Liza berhenti mencatat sebentar, meregangkan otot-otot ditangannya yang lumayan kaku. "Untuk senang-senang. Ada banyak hal yang harus lo coba, cari kesenangan pribadi lo dan itu bakal membuat lo lebih hidup."

Ara mengangguk paham. "Hm"

Liza kembali mencatat lagi.

🔥🔥🔥🔥

"Fals"

Arzion berdecak pelan, menatap Reyga dengan sorot remeh. "Gue cuma mau ngecek ini gitar enak apa enggak dipake adek gue nanti, gue gak mau ya gara-gara gitar, adek gue kena amukan lo!"

Reyga mendengus pelan, "siapa bilang gue bakalan kasih dia gitar?"

Arzion yang sedang asik menggenjreng gitar dipangkuannya dengan asal seketika melotot galak, "terus apaan?!"

"Piano"

"Lah, anjir! Ara gak bisa main piano!"

"Dia juga gak bisa main gitar," ujar Reyga acuh.

Arzion bungkam, ia menatap gitarnya lalu meletakkan alat musik itu lantai. "Lo harus ngajarin Ara pelan-pelan, gue yakin dia gampang paham cuma sekali denger apa yang lo jelasin nanti."

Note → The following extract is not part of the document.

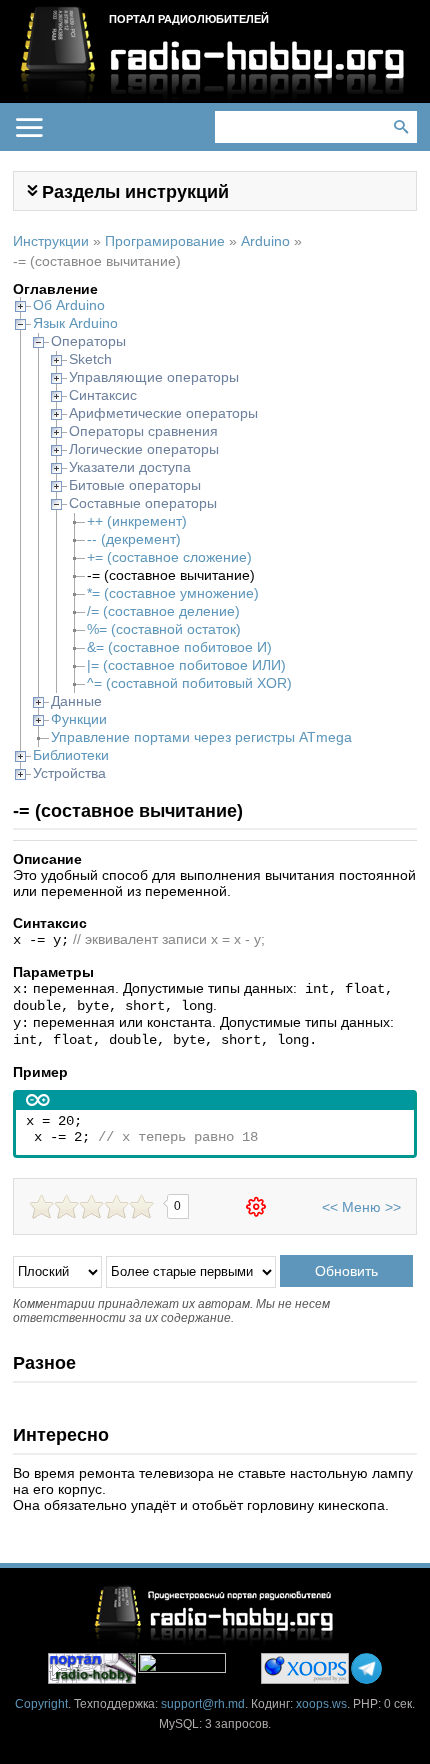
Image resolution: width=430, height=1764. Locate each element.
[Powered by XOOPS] (305, 1668)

Reyga menghentikan aktifitas memeriksa pianonya. Saat ini mereka sedang ada di ruang musik, sepuluh menit lagi bel pulang sekolah berbunyi saatnya Reyga menjadi tutor musik murid-murid VICTORIA.

"Tergantung"

Arzion mendengus jengkel, "pokoknya gue gak mau liat lo marahin adek gue, atau gue hajar lo di sini!"

"Hajar aja"

"LO BEN-"

Clap clap!

Arzion menghentikan ucapannya ketika lampu-lampu diruang musik tiba-tiba mati menyala dengan sendirinya. Tiba-tiba perasaannya aneh.

Tak lama terdengar suara gemuruh meski samar.

"Kayanya mau mati lampu," gumam Reyga seraya menghela nafas pelan. Beberapa alat musik di sini memerlukan listrik, namun jika listrik mengalami masalah itu berarti ekstrakulikuler musik harus diundur minggu depan.

"Bukan mati lampu, anjir!" Arzion segera berlari keluar.

🔥🔥🔥

Ara menatap nanar Nabila yang tengah menyeringai padanya. Ia mengusap wajahnya yang basah karena siraman air pel dari gadis itu.

"Gue gak pernah suka lo deketin Zion. Gue gak peduli meski lo adeknya, tetep aja gak ada yang boleh rebut Zion dari gue!" tukas Nabila tajam.

"Kak Zion kakak gue, gue berhak deket sama dia!" ujar Ara dengan nada dinginnya. Gadis itu sama sekali tidak memiliki rasa takut sedikitpun dengan Nabila, meski Nabila adalah pacar kakaknya sendiri.

"Oh jadi itu mau lo?" Nabila mengangguk, lalu tanpa berkata-kata lagi, ia menjambak rambut, dan menyeret gadis itu keluar dari toilet.